A growing trend is emerging among tech founders who have already achieved significant success. These individuals are returning to work on AI research, driven by a desire to be part of the field's defining moment and the potential for substantial financial gain. Tom Blomfield, who co-founded GoCardless and Monzo, is taking a leave of absence to join Anthropic’s compute team as a member of technical staff. He is not alone in this move, as Instagram co-founder Mike Krieger joined Anthropic as Chief Product Officer in 2024, and Andrej Karpathy, a founding member of OpenAI, joined Anthropic’s pre-training team in May. Karpathy described the decision as being driven by the importance of the next few years at the frontier of large language models (LLMs).
Other notable figures are also entering the AI space. Chamath Palihapitiya, known as the 'SPAC King,' has taken his first full-time operating role in over a decade as CEO of 8090 Labs, his enterprise AI coding startup, which secured $135 million in Series A funding.

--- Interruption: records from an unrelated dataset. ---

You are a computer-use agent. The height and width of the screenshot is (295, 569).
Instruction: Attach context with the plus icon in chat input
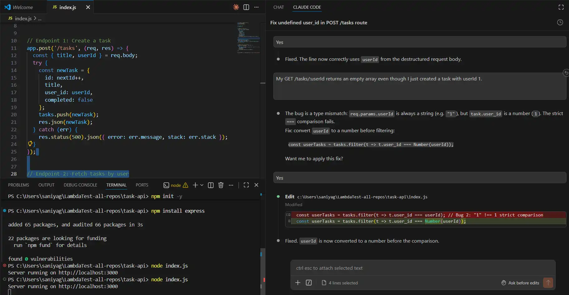tap(298, 283)
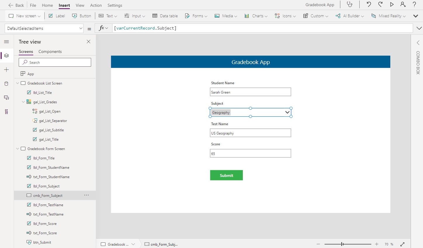
Task: Run the App checker stethoscope icon
Action: point(350,4)
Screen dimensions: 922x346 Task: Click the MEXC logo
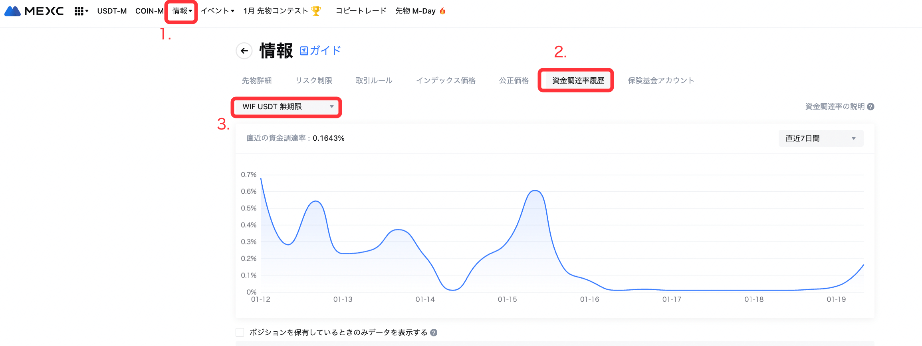click(x=34, y=11)
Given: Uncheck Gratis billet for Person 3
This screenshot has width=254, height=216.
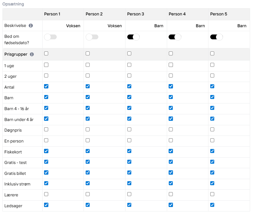Looking at the screenshot, I should point(129,172).
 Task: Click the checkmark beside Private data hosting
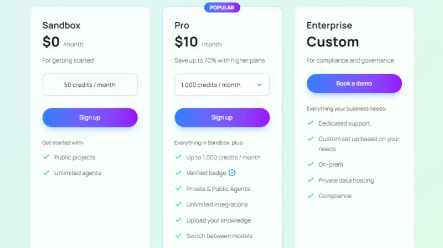click(311, 180)
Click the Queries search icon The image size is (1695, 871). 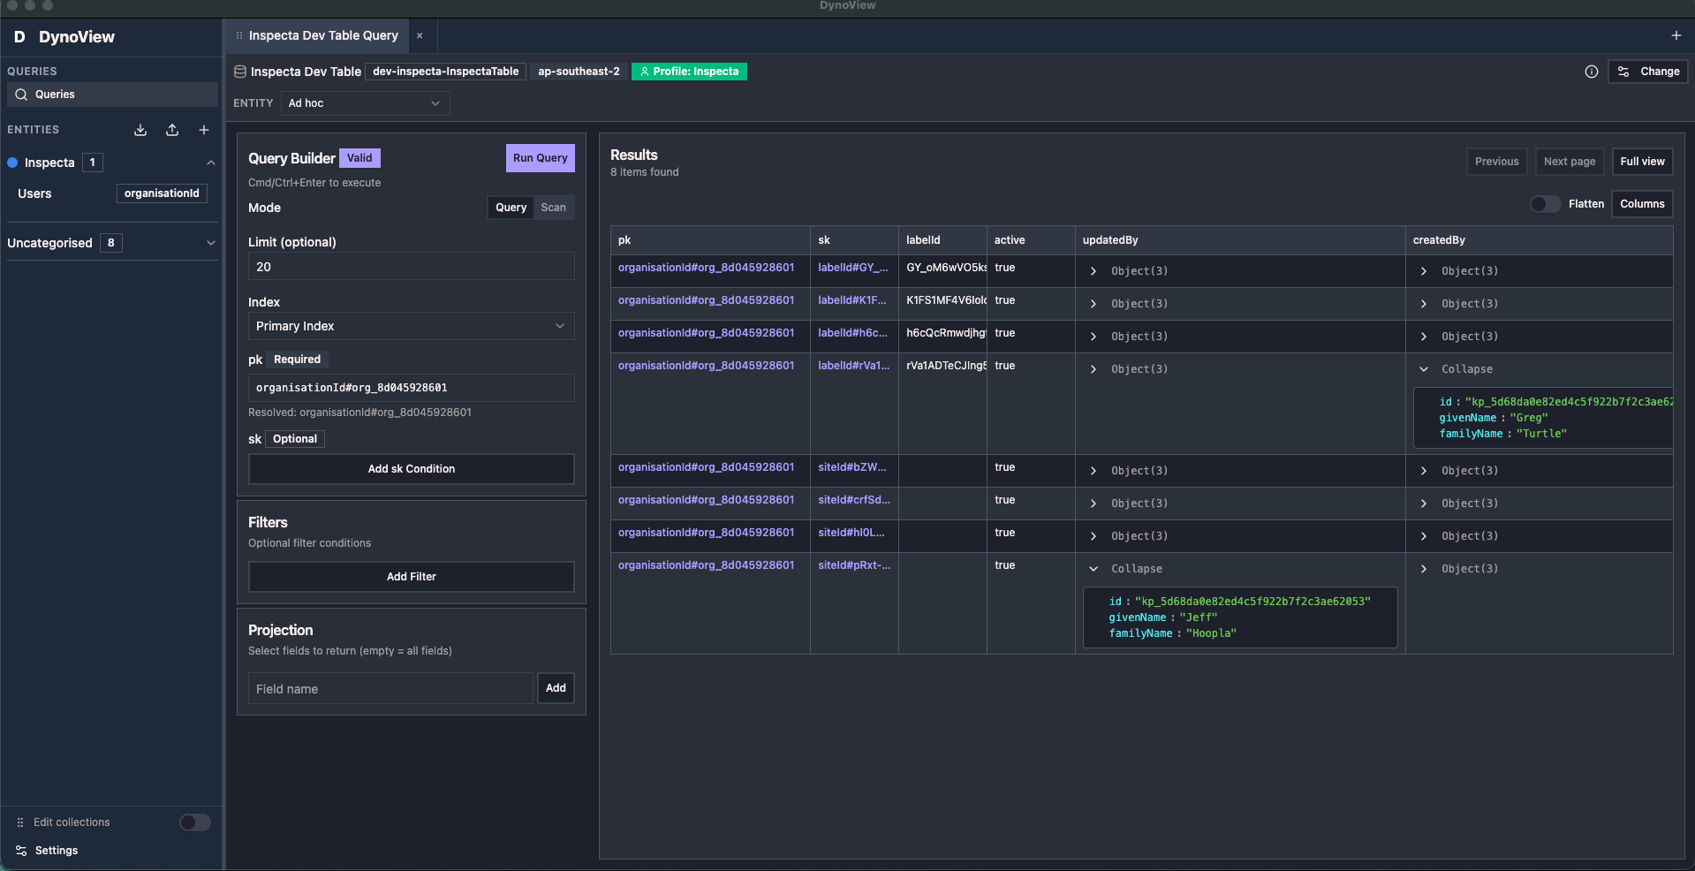click(x=19, y=94)
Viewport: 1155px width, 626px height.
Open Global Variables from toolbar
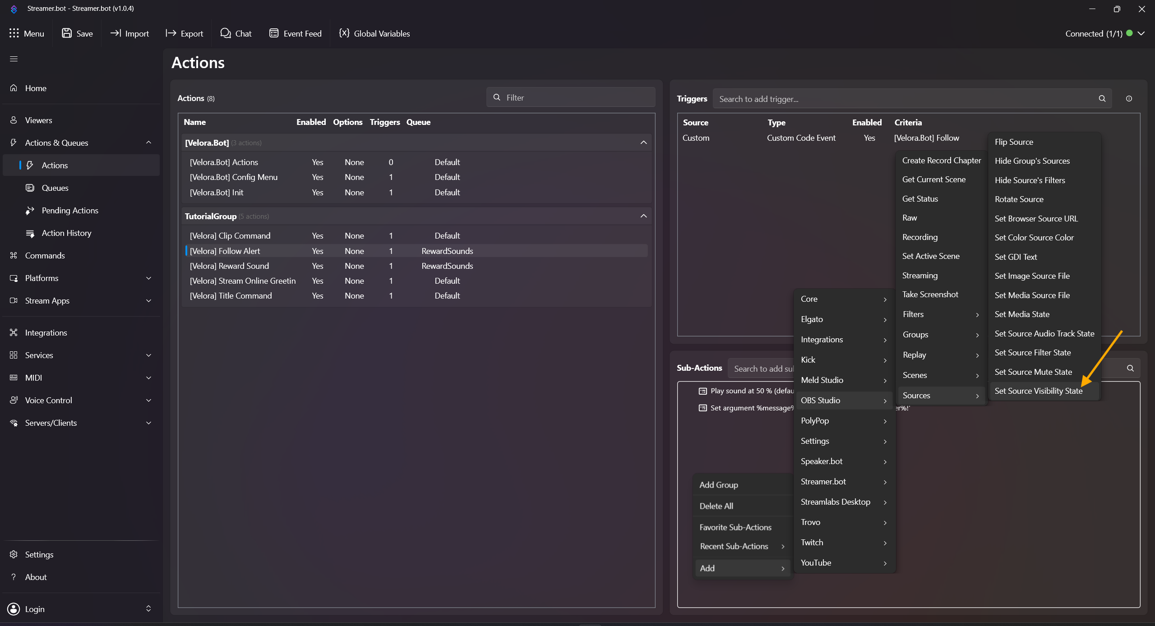374,33
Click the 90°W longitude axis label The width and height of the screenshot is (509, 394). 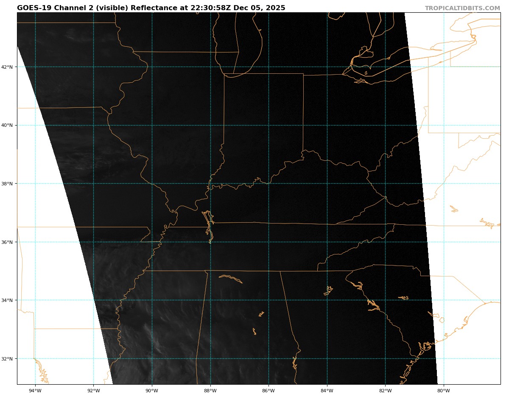[x=152, y=391]
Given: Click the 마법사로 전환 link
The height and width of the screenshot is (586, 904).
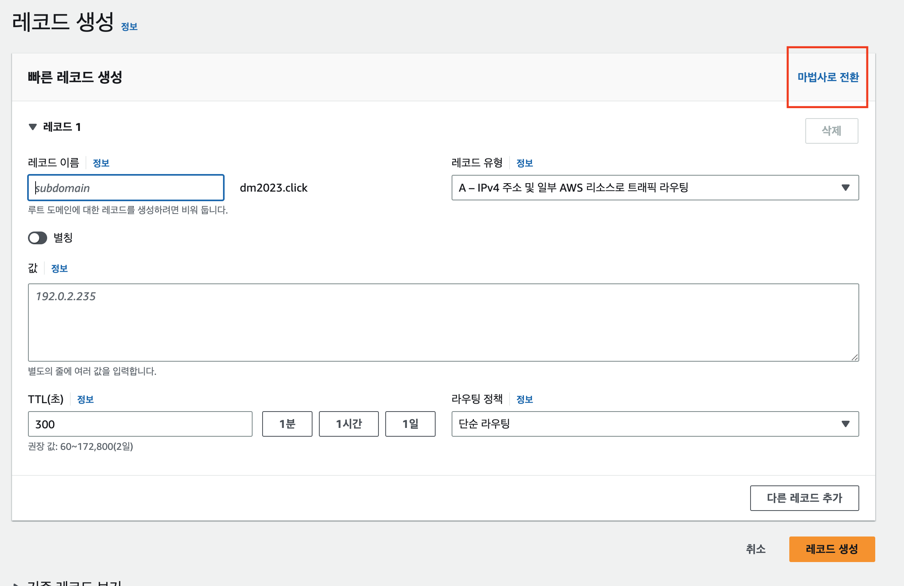Looking at the screenshot, I should (828, 77).
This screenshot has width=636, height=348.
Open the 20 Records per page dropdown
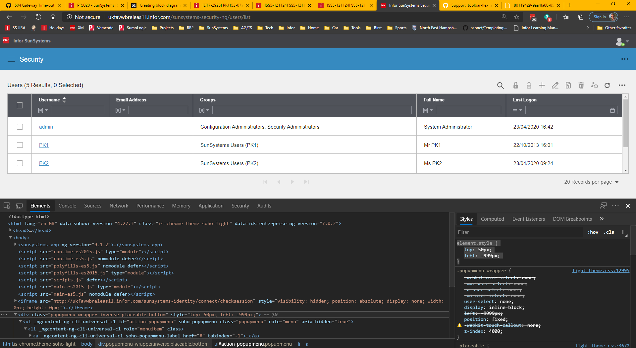pos(591,182)
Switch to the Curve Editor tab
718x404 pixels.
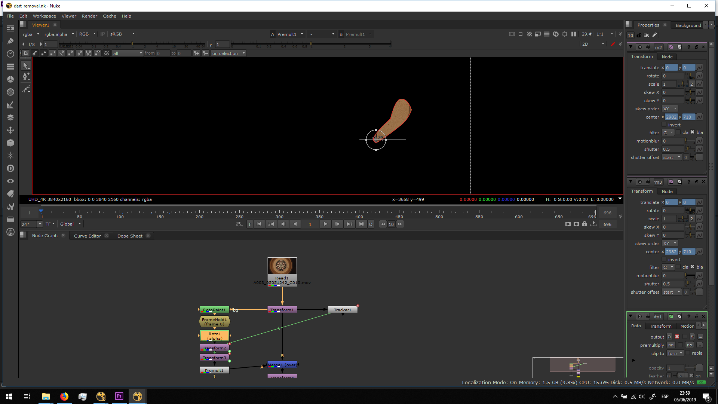[x=87, y=236]

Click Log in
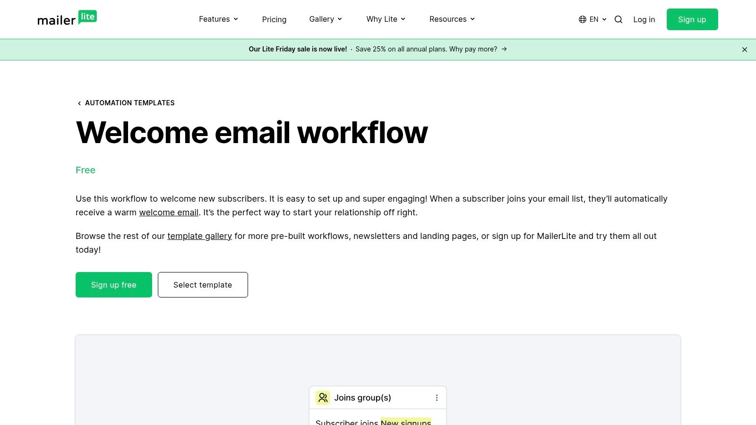click(644, 19)
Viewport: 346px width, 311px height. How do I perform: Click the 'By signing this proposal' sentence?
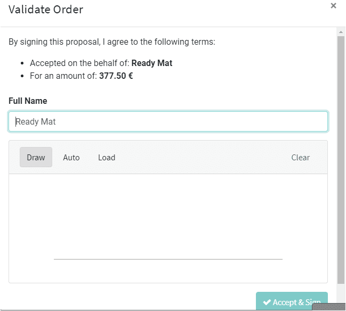pyautogui.click(x=112, y=42)
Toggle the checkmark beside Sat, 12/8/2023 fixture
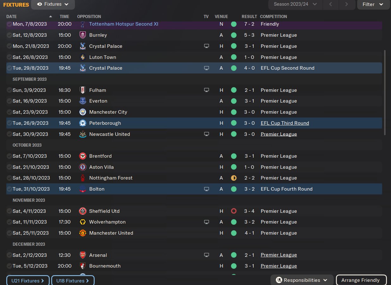 [9, 35]
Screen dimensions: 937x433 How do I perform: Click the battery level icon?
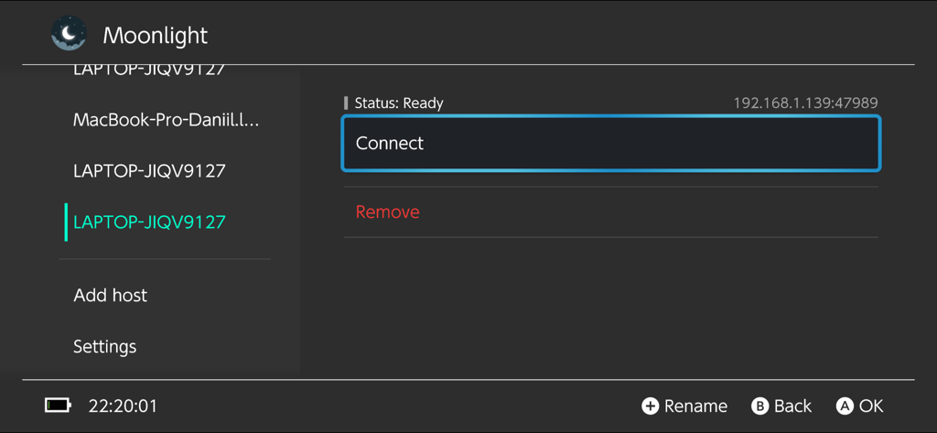(x=59, y=406)
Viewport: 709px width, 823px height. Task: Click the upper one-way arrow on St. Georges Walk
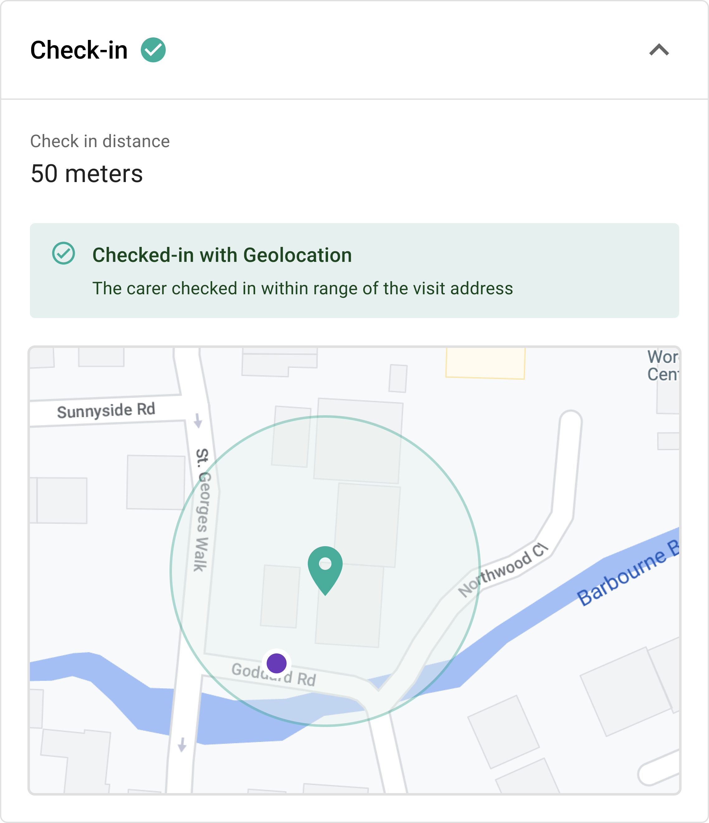pos(198,421)
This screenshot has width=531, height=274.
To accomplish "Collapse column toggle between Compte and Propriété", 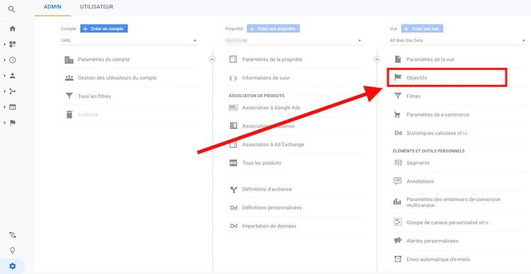I will click(212, 59).
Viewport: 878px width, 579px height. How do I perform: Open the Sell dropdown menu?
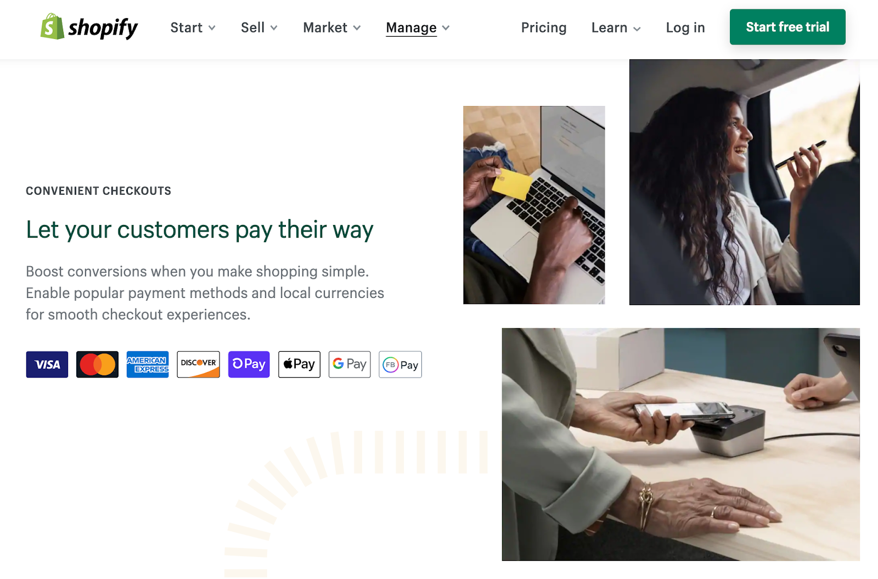click(259, 27)
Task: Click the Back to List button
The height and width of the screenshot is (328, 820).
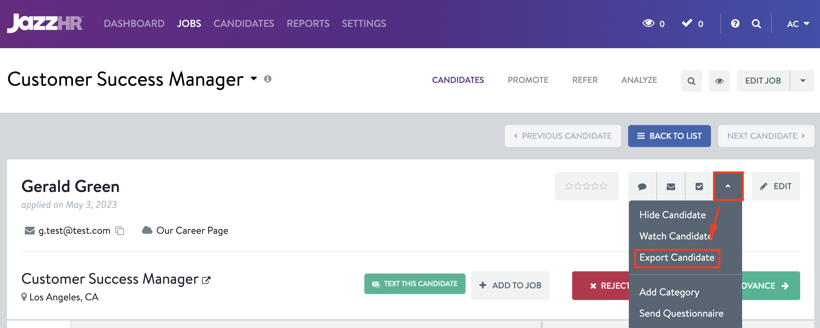Action: tap(669, 136)
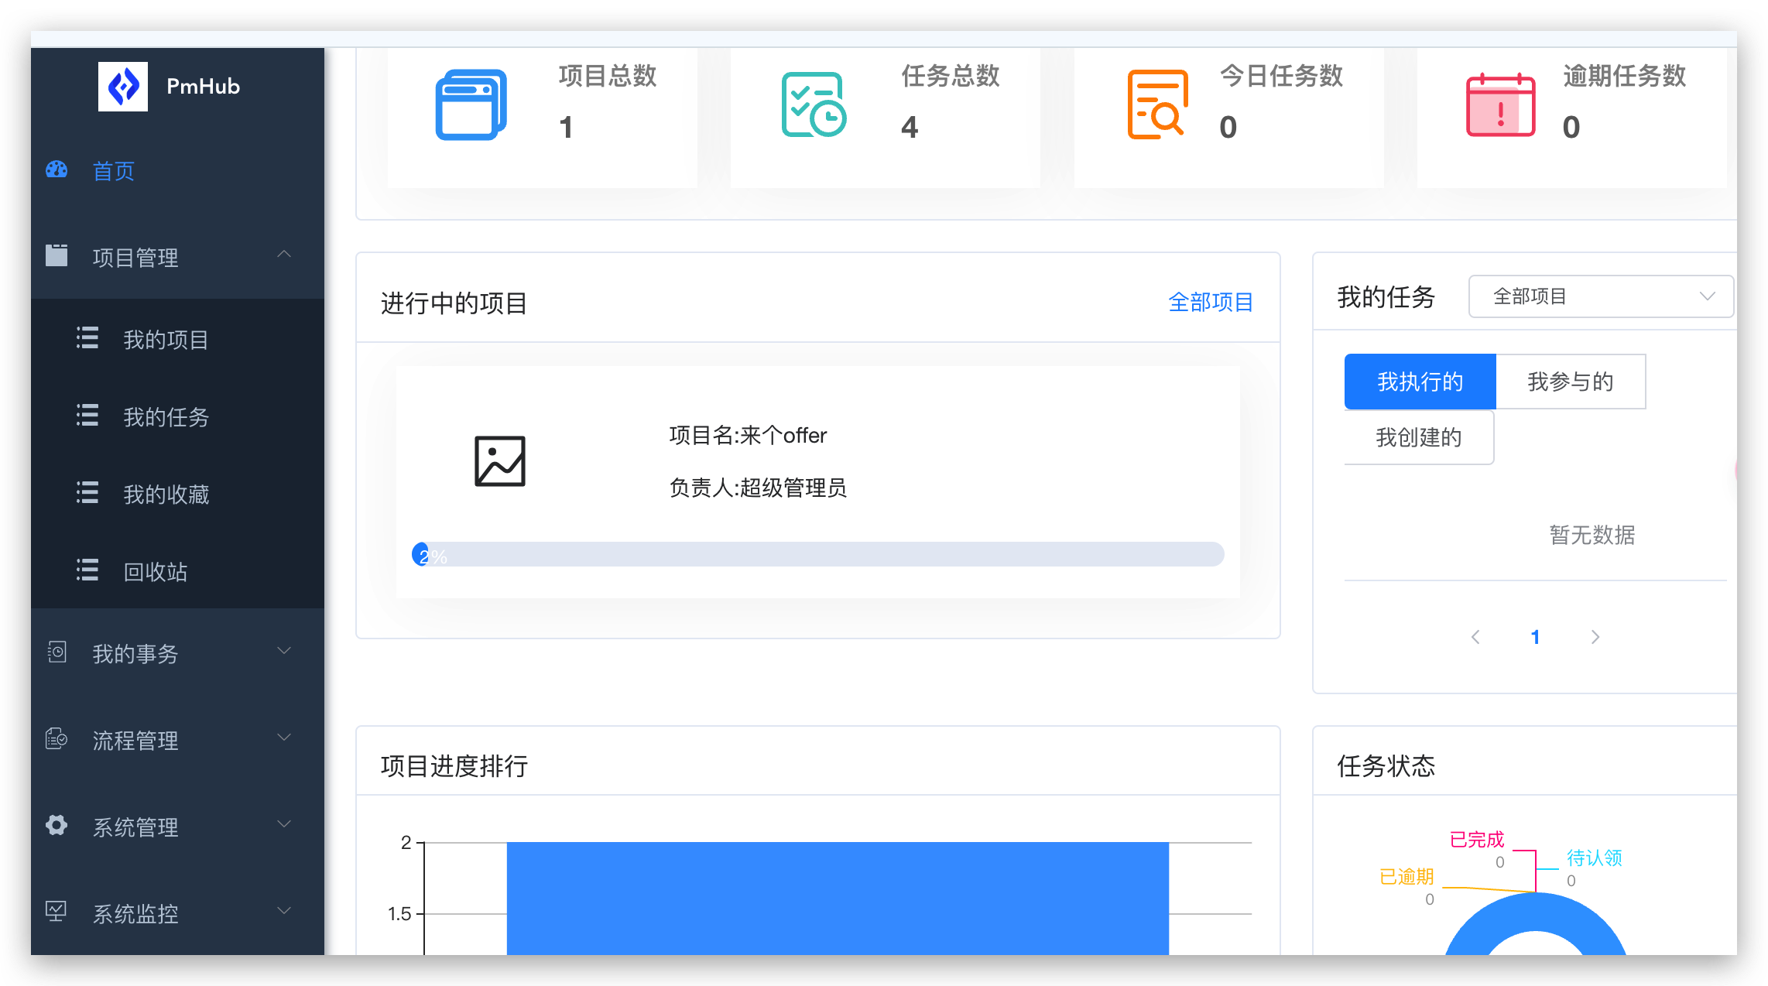The height and width of the screenshot is (986, 1768).
Task: Open the 全部项目 dropdown in 我的任务 panel
Action: (x=1600, y=296)
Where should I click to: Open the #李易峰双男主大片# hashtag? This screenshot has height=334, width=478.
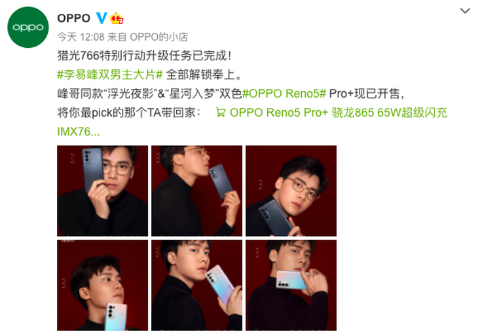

Palihapitiya emphasized the importance of what they are building, stating there was 'no decision to make except to be all in.' Similarly, Eric Wu, who ran Opendoor for a decade, recently launched NavigateAI, an AI 'copilot' for construction workers, with $25 million in seed funding. Wu expressed his motivation by saying, 'I knew if I looked back in 10 years and didn’t do something related to it, I would probably regret that.'
The trend reflects a broader shift in how these individuals view their roles in the AI landscape. Anthropic and OpenAI use the title 'member of technical staff' for their technical teams, a deliberately flat, non-hierarchical label. This title is also used by Peter Bailis, who recently left his role as Workday’s CTO to join Anthropic. The move highlights the growing interest in AI research among those who have already achieved success in the tech industry.